WRITTEN TASK:
Turn every line of the rows below into a JSON list of strings, one string per line, skipping blank lines and leaving out the pictures.

SUPPLIED RECORDS:
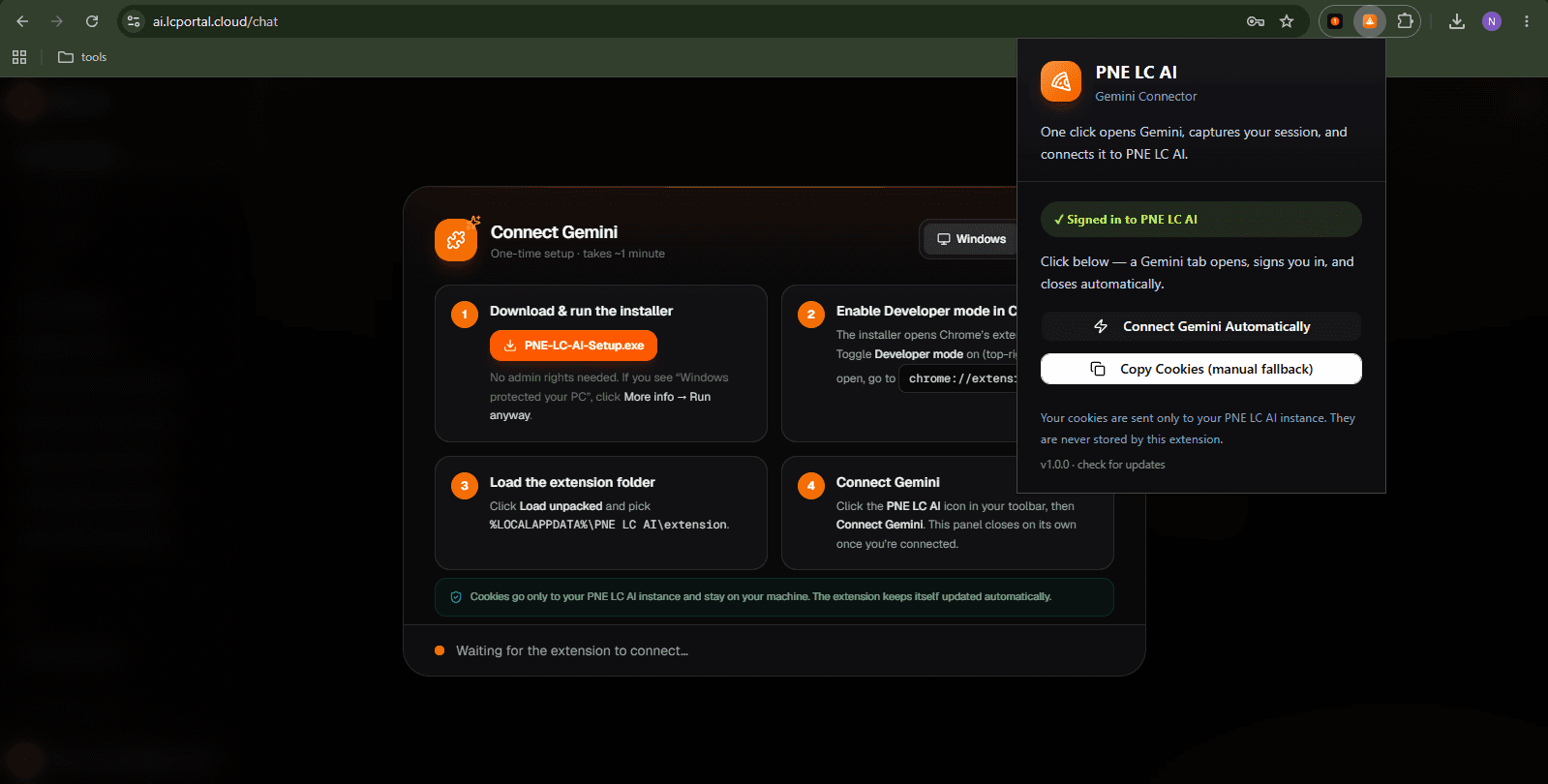
Task: Click the profile avatar N
Action: coord(1492,21)
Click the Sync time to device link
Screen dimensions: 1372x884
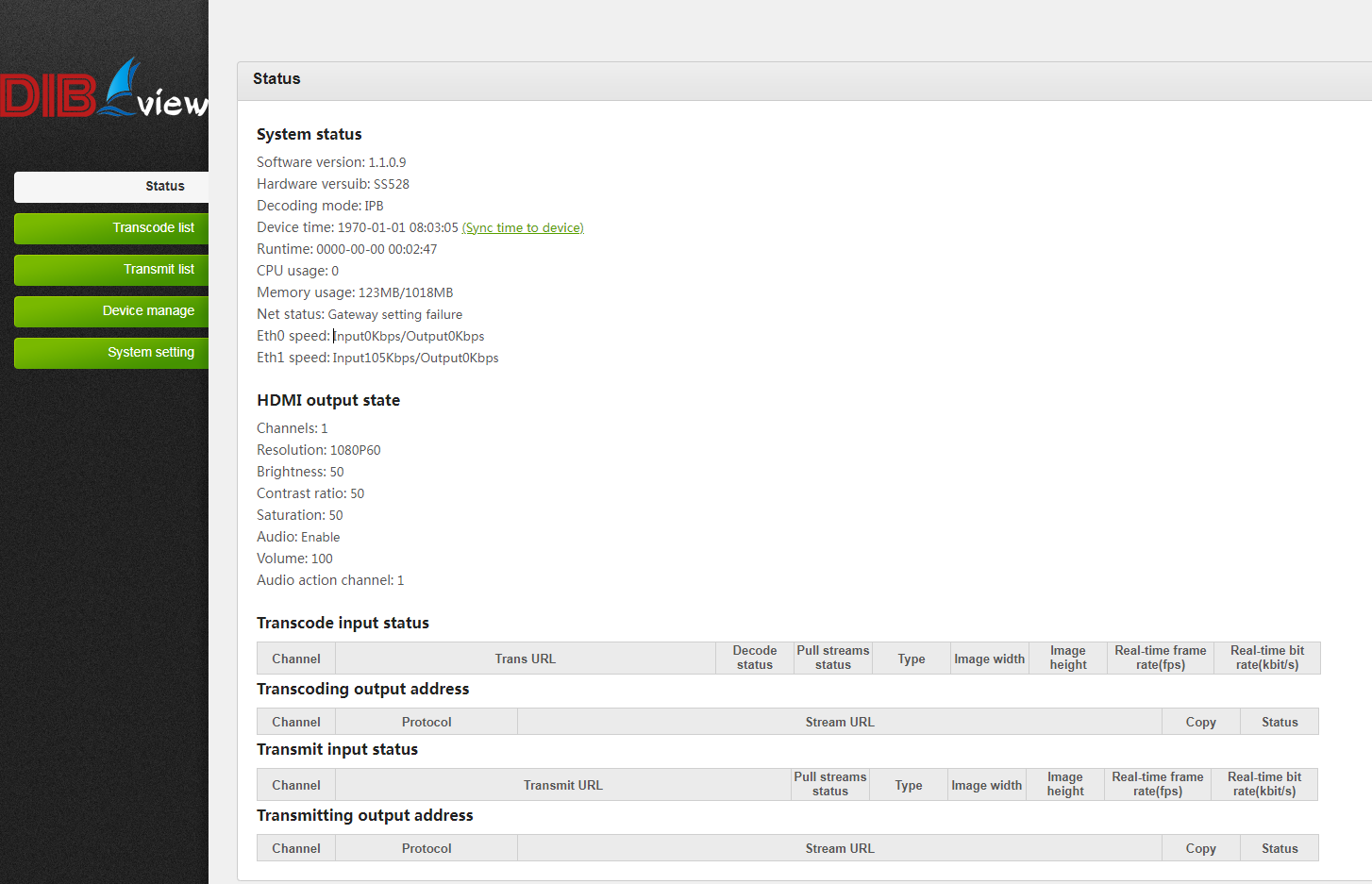(x=523, y=227)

RESPONSE TO THIS EXERCISE:
[
  "Task: Click the profile avatar N",
  "Action: coord(1492,21)",
  "Click the Sync time to device link",
  "Screen dimensions: 1372x884",
  "(x=523, y=227)"
]